Çokça duygu, birazcık futbol

İlk devre düşünüldüğünde hafta içi antrenmanlarında planlanmış ve deneyimlenmiş uygulamalara iki takım içinde pek şahit olamadık. Yine de Beşiktaş “hücum etmeye gayret eden taraf” görünümündeydi. Lakin bu görüntüde, kurgusal olmaktan çok temel planı rakip orta sahayı bozmak olan Trabzon’un oyunu kabullendiği bölgelerle ilgiliydi. Josef’in kayıpları, Dele Alli’nin görünmezliği ile birleşince yükün bindiği Salih’in gayreti mecburen yetersiz kaldı. Yine de ilk devre üç gol izlediysek bu plan, kurgu yada yetenek değil doğrudan hatayla ilgiliydi. Korner golünde başta Josef ve stoperler olmak üzere hatalı yerleşim, diğerinde Masuaku Beşiktaş golünde ise kaleci Uğurcan’ın zamanlamaya bağlı “hesap hatası” belirleyici oldu.
Haberin Devamı ›
Skorun etkisiyle
İkinci devre birazdan skorun etkisiyle maç hareketlendi. Beşiktaş öne gidip alanlar aradıkça Trabzon da aradığından daha çok alan ve pozisyon buldu. Oyuna sonradan giren Bardhi’nin 58 ya da 59’daki iki pozisyondan birinde gol çıkaramamış olması ilginçti! Ancak 65 sonrası tempoyu yavaş yavaş yükseltmeye başladı Beşiktaş ve bu hareketlilik Trabzon’un rakibin 25. ortasında çaresiz kalmasıyla sonuçlandı, beraberlik oluştu.
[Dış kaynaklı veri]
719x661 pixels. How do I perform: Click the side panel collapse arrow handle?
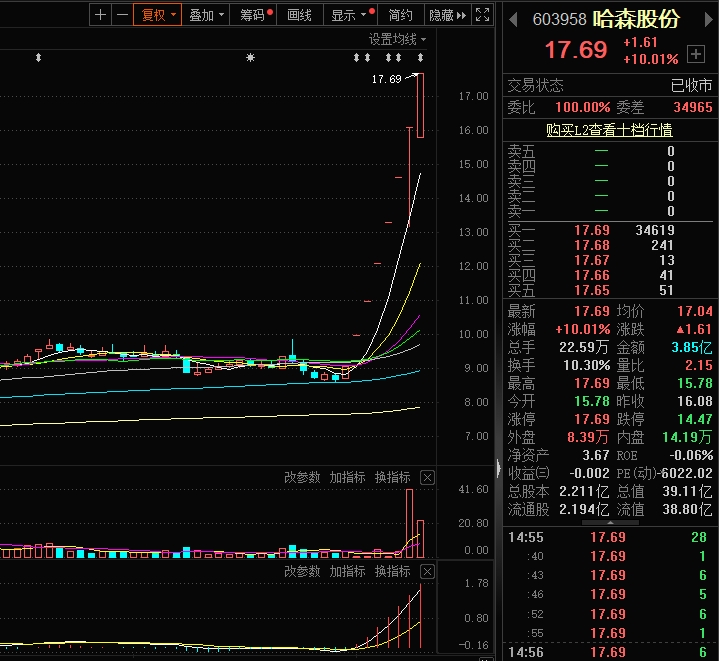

Golden daha fazlası, karşılaşma iki takım için de bu zaman diliminden sonra kısa süreli de olsa ülke mücadele seviyesinin hayli üzerine tırmandı. Üstelik gollerin üçü futbolsuz geçen bölümde gerçekleşmişken...
Haberin Devamı ›
Zaman kazandılar
Beri yandan, iki teknik adam da haklarındaki yergilerden haberdar şüphesiz. Haliyle bu maç doğrudan takımlarındaki gelecekleri konusunda belirleyici nitelikte değilse de harareti yükseltecek maçlardandı. Bu beraberlikle ikisi de en azından keskin tartışmalar bağlamında zaman kazandı dersek yanlış olmaz...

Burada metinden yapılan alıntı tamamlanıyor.